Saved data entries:
——
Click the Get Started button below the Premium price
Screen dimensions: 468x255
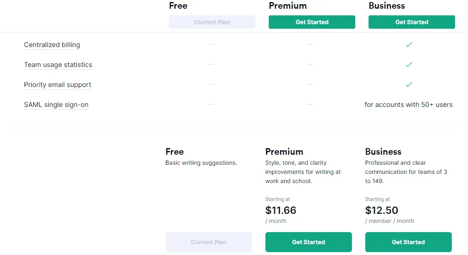click(308, 242)
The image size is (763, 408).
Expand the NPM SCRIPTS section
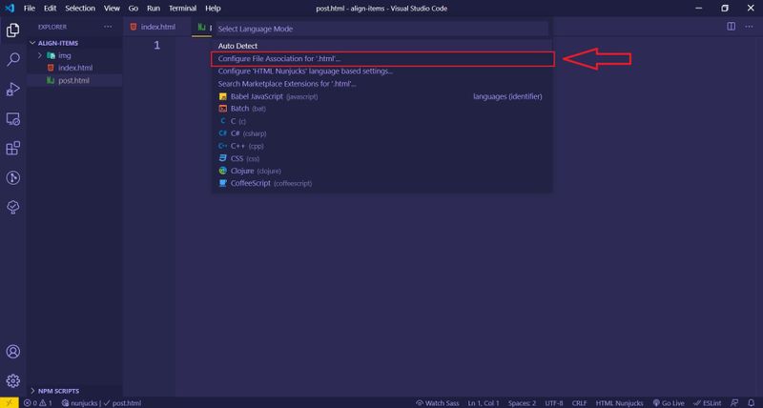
——
When repeating the entries, leave out every picture and keep the rest exact.

Click the Get Started button below the Premium price
Screen dimensions: 468x255
click(308, 242)
The image size is (763, 408).
Expand the NPM SCRIPTS section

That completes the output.